- DETALHES DO EXERCÍCIO:
Altere os registros abaixo, trocando "Select" por "Choose" em todas as ocorrências e mantendo todo o resto igual.

- REGISTROS:
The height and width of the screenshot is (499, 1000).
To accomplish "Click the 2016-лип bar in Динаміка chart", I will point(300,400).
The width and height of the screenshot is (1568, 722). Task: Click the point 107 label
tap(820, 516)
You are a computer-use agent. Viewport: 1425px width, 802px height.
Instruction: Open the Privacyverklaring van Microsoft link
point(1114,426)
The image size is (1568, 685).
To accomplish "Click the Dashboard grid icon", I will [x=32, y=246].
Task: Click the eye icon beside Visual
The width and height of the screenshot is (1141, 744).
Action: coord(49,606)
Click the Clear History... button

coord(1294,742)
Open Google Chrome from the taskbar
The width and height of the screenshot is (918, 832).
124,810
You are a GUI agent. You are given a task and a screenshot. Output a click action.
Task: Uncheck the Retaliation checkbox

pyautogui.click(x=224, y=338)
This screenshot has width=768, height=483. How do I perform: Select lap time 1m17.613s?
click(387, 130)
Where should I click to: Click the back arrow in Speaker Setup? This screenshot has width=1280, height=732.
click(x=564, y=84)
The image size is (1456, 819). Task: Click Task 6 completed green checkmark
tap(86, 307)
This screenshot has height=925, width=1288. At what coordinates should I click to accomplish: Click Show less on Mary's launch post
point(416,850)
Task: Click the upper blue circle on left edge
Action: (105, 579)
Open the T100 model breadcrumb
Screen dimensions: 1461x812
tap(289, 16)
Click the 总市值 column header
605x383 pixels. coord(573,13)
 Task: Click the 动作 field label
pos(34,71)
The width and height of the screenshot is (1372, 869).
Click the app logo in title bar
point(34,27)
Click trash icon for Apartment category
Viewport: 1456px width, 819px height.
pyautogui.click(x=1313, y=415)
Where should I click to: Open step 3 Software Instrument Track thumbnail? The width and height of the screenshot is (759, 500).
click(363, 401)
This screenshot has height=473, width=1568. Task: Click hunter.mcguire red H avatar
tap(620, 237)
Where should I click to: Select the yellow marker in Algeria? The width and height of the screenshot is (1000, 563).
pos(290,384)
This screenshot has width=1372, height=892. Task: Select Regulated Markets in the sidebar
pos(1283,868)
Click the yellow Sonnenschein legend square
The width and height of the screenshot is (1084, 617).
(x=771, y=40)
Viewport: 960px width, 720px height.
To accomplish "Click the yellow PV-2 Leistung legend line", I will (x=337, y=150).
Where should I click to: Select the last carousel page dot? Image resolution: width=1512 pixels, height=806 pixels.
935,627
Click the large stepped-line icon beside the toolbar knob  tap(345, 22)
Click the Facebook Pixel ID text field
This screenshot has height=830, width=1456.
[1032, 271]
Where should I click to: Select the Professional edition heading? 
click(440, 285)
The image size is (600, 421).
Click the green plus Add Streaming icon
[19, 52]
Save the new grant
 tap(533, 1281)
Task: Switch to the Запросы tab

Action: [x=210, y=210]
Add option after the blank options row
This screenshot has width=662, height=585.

- SOLUÇÃO A SEGUIR:
The height and width of the screenshot is (499, 1000).
To accomplish "Click the 2016-лип bar in Динаміка chart", I will point(300,400).
The width and height of the screenshot is (1568, 722). Task: Click the point 107 label
tap(820, 516)
You are a computer-use agent. Viewport: 1425px width, 802px height.
Instruction: Open the Privacyverklaring van Microsoft link
point(1114,426)
The image size is (1568, 685).
To accomplish "Click the Dashboard grid icon", I will [x=32, y=246].
Task: Click the eye icon beside Visual
The width and height of the screenshot is (1141, 744).
Action: coord(49,606)
Click the Clear History... button

coord(1294,742)
Open Google Chrome from the taskbar
The width and height of the screenshot is (918, 832).
124,810
You are a GUI agent. You are given a task and a screenshot. Output a click action.
Task: Uncheck the Retaliation checkbox

pyautogui.click(x=224, y=338)
This screenshot has width=768, height=483. How do I perform: Choose lap time 1m17.613s?
click(387, 130)
Where should I click to: Click the back arrow in Speaker Setup? This screenshot has width=1280, height=732.
click(x=564, y=84)
The image size is (1456, 819). Task: Click Task 6 completed green checkmark
tap(86, 307)
This screenshot has height=925, width=1288. At what coordinates should I click to accomplish: Click Show less on Mary's launch post
point(416,850)
Task: Click the upper blue circle on left edge
Action: (105, 579)
Open the T100 model breadcrumb
Screen dimensions: 1461x812
tap(289, 16)
Click the 总市值 column header
605x383 pixels. coord(573,13)
 Task: Click the 动作 field label
pos(34,71)
The width and height of the screenshot is (1372, 869).
Click the app logo in title bar
point(34,27)
Click trash icon for Apartment category
Viewport: 1456px width, 819px height.
pyautogui.click(x=1313, y=415)
Where should I click to: Open step 3 Software Instrument Track thumbnail? The width and height of the screenshot is (759, 500).
click(363, 401)
This screenshot has height=473, width=1568. Task: Click hunter.mcguire red H avatar
tap(620, 237)
Where should I click to: Choose the yellow marker in Algeria? The width and height of the screenshot is (1000, 563).
pos(290,384)
This screenshot has width=1372, height=892. Task: Choose Regulated Markets in the sidebar
pos(1283,868)
Click the yellow Sonnenschein legend square
The width and height of the screenshot is (1084, 617).
(x=771, y=40)
Viewport: 960px width, 720px height.
To accomplish "Click the yellow PV-2 Leistung legend line", I will (x=337, y=150).
Where should I click to: Choose the last carousel page dot? Image resolution: width=1512 pixels, height=806 pixels.
935,627
Click the large stepped-line icon beside the toolbar knob  tap(345, 22)
Click the Facebook Pixel ID text field
This screenshot has height=830, width=1456.
[1032, 271]
Where should I click to: Choose the Professional edition heading? 
click(440, 285)
The image size is (600, 421).
Click the green plus Add Streaming icon
[19, 52]
Save the new grant
 tap(533, 1281)
Task: Switch to the Запросы tab

Action: [x=210, y=210]
Add option after the blank options row
This screenshot has width=662, height=585.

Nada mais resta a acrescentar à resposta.